In Aim 1, we will define the role of mitochondrial fission in the development of a hyper-proliferative endothelial phenotype and determine how this modulates NO signaling.
In Aim 2, we will characterize the role played by autophagy/mitophagy in the loss of NO signaling under conditions of increased PBF and pressure and investigate the role played by the anti- apoptotic factor, survivin (Birc5).

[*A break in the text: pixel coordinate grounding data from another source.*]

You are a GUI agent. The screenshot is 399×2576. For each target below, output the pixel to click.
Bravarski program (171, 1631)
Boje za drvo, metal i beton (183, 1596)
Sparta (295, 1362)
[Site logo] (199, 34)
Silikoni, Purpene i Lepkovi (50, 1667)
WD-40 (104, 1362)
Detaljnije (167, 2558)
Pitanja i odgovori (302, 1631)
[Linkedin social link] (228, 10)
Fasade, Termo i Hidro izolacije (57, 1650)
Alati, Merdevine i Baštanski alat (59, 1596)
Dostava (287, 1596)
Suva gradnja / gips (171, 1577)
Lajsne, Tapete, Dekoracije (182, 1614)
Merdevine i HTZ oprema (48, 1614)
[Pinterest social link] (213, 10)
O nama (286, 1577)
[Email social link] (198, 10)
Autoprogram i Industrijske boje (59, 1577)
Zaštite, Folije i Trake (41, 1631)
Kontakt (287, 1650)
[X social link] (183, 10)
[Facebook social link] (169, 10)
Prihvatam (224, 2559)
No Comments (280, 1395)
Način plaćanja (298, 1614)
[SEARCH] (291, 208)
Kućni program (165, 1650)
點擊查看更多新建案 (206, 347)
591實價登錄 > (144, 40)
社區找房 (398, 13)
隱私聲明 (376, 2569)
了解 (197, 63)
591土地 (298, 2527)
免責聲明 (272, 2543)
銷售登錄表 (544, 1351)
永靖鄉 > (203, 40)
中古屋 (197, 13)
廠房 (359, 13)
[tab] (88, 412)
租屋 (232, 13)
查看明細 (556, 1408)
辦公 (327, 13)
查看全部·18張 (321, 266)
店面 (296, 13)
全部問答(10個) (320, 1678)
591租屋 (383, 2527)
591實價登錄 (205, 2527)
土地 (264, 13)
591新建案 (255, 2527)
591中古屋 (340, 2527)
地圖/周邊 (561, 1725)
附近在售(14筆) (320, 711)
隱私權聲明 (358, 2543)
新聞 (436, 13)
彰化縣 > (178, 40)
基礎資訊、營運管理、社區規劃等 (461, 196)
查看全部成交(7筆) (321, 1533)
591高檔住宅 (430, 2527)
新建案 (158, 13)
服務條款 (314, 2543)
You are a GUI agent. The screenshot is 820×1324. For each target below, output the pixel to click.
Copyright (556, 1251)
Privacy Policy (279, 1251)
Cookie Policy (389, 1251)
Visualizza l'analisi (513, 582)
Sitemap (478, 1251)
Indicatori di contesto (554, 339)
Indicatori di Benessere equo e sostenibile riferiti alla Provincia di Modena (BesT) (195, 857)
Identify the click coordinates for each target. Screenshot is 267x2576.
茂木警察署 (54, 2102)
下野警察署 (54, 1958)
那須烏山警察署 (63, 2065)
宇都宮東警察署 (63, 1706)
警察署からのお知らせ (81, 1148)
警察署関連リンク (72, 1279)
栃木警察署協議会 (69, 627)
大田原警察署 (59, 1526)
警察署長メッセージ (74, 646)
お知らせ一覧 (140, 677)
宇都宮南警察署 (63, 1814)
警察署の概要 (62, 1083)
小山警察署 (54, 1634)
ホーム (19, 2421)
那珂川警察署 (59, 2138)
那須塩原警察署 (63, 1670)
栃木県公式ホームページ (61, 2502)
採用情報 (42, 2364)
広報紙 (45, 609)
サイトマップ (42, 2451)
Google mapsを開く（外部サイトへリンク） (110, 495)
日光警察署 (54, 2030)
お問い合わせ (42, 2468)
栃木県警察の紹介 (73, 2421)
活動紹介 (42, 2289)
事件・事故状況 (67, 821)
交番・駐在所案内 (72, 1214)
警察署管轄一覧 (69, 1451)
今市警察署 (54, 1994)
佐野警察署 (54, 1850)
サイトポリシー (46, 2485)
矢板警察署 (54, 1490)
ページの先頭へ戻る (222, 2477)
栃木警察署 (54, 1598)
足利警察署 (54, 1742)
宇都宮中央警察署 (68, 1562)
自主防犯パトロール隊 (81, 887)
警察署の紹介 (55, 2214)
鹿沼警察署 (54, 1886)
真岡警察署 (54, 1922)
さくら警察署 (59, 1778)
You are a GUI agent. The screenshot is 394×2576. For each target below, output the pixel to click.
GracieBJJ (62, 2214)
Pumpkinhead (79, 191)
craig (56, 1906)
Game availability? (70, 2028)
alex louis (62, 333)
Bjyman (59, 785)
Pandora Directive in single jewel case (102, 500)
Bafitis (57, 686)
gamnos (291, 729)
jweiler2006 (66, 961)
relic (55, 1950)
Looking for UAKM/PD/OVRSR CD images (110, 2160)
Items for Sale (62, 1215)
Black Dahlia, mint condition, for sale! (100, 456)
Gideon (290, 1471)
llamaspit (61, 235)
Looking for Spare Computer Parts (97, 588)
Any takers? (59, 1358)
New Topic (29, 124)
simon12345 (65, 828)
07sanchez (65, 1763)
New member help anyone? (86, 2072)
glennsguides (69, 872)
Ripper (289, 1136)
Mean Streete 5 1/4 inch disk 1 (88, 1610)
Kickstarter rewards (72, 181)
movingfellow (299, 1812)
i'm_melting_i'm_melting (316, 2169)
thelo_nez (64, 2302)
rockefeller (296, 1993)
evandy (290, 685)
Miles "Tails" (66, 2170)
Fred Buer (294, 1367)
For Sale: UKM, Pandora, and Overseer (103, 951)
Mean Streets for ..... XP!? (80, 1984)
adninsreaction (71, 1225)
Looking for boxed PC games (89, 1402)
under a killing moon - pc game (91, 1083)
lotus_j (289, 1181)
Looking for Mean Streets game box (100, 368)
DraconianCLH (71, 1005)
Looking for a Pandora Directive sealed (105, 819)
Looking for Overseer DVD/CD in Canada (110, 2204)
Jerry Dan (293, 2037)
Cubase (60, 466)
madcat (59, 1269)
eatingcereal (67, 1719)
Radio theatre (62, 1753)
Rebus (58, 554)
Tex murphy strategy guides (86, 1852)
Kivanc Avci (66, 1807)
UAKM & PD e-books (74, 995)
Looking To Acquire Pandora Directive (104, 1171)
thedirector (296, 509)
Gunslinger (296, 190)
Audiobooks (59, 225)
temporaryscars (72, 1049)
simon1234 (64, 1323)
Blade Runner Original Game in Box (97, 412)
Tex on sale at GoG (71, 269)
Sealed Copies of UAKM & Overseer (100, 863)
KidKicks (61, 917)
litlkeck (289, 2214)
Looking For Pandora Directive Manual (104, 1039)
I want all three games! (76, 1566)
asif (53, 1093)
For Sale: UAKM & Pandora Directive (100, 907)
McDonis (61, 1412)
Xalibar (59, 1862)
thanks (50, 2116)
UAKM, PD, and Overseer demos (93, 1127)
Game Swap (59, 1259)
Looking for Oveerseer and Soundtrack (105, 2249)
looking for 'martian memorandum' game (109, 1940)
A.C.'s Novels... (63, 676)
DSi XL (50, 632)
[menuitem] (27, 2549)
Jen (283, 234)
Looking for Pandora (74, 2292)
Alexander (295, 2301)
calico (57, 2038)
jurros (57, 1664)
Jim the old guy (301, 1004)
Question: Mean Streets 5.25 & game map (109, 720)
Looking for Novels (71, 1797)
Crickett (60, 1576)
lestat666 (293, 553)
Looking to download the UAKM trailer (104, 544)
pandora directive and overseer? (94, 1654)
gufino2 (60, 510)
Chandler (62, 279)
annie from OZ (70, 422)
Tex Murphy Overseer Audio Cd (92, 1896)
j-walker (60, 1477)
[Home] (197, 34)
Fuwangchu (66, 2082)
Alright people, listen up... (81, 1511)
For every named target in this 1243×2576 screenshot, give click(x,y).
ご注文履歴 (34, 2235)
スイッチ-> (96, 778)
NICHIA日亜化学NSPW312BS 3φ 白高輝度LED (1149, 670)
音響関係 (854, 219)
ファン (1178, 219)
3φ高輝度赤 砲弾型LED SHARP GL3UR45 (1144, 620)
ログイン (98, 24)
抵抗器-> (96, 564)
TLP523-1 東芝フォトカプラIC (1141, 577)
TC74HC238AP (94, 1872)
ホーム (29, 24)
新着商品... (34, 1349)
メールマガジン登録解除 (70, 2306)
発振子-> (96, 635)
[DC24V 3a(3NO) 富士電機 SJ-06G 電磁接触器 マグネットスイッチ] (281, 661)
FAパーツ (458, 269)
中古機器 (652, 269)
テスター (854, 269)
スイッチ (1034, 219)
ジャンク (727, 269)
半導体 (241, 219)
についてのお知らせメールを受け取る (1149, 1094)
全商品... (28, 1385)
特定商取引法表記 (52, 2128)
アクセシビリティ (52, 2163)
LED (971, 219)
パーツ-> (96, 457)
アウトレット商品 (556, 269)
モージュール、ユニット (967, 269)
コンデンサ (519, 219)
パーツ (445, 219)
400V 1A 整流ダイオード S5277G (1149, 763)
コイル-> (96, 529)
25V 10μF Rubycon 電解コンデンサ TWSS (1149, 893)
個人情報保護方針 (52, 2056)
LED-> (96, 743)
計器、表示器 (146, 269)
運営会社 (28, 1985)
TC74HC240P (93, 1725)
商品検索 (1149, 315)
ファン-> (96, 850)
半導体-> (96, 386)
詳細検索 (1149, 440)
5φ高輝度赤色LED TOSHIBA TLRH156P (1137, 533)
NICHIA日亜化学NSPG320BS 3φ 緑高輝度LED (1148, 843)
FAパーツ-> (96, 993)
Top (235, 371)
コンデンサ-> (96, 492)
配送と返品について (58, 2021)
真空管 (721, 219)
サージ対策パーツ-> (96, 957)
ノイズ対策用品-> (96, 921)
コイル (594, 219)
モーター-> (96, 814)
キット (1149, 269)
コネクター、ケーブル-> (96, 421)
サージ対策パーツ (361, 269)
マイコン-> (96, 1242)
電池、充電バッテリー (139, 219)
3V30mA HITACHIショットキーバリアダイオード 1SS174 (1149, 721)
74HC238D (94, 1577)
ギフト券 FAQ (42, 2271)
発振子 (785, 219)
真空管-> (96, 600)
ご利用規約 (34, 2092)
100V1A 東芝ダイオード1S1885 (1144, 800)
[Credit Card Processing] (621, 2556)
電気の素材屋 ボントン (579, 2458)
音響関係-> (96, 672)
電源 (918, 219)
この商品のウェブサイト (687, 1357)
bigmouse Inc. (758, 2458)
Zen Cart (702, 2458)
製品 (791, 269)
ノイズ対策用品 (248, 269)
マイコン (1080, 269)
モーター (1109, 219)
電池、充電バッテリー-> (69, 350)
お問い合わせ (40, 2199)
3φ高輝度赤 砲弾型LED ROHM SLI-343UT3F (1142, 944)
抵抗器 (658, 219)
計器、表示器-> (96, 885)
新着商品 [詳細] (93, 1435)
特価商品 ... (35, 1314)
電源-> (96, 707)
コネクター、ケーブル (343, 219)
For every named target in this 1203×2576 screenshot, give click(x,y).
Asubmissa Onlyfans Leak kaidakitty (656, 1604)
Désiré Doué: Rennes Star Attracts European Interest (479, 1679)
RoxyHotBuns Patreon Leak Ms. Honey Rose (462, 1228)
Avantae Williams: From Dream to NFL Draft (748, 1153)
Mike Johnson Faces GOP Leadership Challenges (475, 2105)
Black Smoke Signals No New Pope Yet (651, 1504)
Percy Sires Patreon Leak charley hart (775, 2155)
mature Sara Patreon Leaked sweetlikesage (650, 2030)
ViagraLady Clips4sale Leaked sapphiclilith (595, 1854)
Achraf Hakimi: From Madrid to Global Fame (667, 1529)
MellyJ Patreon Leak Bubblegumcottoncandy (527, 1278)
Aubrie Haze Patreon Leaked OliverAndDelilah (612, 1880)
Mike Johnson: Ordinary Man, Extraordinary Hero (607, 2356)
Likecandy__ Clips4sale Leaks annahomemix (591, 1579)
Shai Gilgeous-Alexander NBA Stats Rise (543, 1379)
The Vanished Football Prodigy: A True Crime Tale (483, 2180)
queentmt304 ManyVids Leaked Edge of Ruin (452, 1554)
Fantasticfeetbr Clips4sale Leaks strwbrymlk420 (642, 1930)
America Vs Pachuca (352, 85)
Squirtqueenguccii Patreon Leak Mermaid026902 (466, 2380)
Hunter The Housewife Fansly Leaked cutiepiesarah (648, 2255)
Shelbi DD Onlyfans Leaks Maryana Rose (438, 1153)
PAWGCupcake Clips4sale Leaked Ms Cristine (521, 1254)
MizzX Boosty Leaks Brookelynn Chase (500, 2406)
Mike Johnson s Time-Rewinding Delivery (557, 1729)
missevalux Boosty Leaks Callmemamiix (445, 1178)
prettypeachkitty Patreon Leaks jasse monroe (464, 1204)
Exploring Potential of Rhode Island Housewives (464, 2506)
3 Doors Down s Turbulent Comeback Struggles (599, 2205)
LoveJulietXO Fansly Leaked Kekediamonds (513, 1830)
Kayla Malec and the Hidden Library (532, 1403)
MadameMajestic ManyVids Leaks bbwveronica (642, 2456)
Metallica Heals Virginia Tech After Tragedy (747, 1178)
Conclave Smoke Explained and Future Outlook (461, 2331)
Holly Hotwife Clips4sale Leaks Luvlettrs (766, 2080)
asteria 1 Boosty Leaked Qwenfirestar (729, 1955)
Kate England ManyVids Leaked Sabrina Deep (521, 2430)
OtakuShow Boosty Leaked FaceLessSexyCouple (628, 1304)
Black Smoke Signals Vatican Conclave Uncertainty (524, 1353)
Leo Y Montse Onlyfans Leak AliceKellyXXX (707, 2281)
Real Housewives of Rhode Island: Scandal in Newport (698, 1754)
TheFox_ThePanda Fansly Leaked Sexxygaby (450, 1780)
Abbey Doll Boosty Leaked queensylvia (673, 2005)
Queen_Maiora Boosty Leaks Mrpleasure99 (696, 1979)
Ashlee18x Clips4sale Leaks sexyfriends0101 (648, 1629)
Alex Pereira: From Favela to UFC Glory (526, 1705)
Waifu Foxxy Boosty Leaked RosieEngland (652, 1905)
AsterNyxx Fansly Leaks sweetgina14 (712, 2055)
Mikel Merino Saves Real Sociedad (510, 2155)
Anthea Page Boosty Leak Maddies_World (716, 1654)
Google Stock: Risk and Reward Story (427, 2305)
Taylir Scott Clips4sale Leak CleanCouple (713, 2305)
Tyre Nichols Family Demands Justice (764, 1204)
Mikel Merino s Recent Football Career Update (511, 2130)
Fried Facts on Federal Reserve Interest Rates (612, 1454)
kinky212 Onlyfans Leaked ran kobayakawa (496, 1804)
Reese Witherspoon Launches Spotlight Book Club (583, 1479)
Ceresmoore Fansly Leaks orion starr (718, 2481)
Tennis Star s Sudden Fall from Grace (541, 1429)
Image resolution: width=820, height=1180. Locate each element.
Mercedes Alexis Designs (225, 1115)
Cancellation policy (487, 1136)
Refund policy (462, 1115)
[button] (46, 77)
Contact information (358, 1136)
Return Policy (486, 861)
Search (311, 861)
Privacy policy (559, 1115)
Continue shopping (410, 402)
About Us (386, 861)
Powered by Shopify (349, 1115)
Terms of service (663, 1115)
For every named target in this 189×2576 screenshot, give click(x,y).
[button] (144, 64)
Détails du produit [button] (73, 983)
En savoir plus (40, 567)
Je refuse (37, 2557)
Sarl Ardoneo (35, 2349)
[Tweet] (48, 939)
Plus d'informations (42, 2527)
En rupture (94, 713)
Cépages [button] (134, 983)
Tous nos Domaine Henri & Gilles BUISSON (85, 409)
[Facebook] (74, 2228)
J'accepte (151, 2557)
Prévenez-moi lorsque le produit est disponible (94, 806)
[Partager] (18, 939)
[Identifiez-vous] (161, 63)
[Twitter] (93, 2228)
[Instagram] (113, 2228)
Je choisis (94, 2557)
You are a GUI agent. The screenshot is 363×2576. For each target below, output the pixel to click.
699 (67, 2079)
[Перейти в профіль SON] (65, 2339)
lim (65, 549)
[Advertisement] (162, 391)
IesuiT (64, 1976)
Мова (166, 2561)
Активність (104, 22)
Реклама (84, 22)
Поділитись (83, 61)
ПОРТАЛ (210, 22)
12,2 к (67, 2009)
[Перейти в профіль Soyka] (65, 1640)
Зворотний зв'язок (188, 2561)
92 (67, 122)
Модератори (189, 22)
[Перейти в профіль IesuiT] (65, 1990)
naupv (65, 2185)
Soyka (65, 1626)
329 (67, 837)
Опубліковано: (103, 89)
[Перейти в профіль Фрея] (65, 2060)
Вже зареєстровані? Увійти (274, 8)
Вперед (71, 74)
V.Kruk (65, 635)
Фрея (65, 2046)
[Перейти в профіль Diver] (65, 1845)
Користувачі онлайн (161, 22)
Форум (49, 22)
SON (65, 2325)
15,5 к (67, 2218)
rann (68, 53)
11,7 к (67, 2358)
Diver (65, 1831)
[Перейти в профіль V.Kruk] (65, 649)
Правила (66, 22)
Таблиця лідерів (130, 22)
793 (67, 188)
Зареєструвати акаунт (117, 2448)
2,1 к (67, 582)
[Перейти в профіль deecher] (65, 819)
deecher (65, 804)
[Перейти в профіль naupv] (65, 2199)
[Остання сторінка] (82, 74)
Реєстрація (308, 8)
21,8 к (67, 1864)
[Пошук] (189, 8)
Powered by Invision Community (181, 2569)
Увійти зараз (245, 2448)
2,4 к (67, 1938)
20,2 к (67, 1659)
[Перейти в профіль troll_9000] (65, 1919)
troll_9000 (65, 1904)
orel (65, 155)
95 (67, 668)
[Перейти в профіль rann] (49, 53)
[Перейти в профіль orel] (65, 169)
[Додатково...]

In Aim 3, we will determine whether targeting mitochondrial fission and autophagy are potential therapeutic targets in our pre-clinical Shunt lamb model. With the completion of this study, we will significantly increase our understanding of the role played by mitochondrial network remodeling and autophagy/mitophagy in the pathogenesis of pulmonary vascular disease associated with increased PBF and pressure while highlighting the application of novel therapeutic interventions.
Pulmonary vascular disease is responsible for significant morbidity in infants and children with common congenital heart defects that result in pulmonary endothelial injury and remodeling due to increased pulmonary blood flow and pressure. We will study the role of mitochondrial fission as a novel therapeutic target for these children.